** EXERCISE GOAL **
Return the lines starting at the one containing "The image size" and ending at the one containing "click(109, 77)", both included, reproduced verbatim, with the pictures left out.

** INFORMATION GIVEN **
==================================================
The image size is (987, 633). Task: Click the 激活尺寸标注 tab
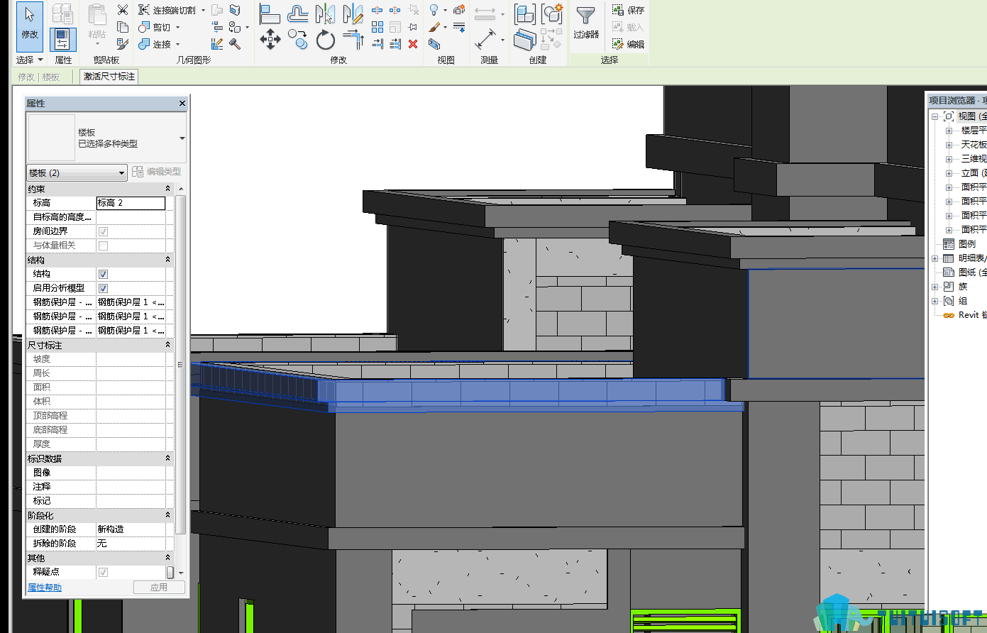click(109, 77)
==================================================
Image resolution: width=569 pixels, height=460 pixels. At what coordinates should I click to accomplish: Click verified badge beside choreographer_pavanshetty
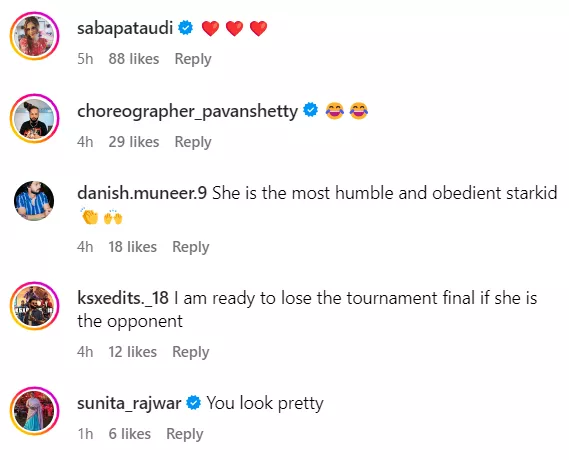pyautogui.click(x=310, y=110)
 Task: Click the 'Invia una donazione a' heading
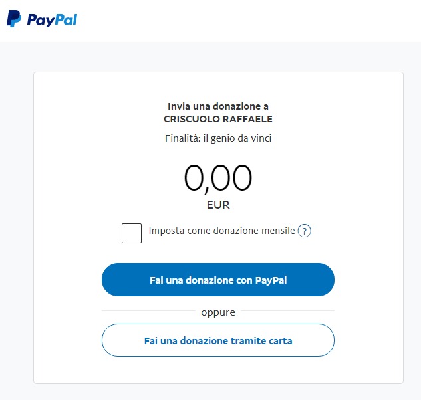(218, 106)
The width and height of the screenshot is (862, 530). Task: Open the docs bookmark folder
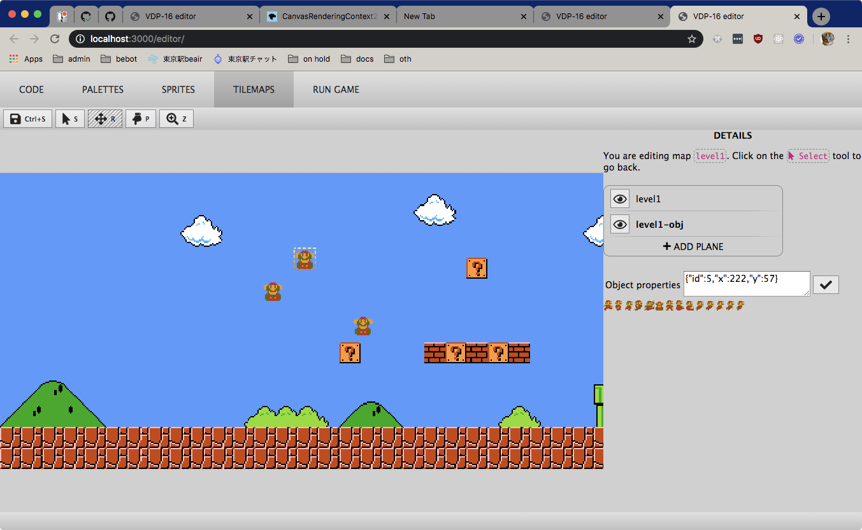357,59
==================================================
** SOLUTION BELOW **
The image size is (987, 633). Task: Click the 激活尺寸标注 tab
click(109, 77)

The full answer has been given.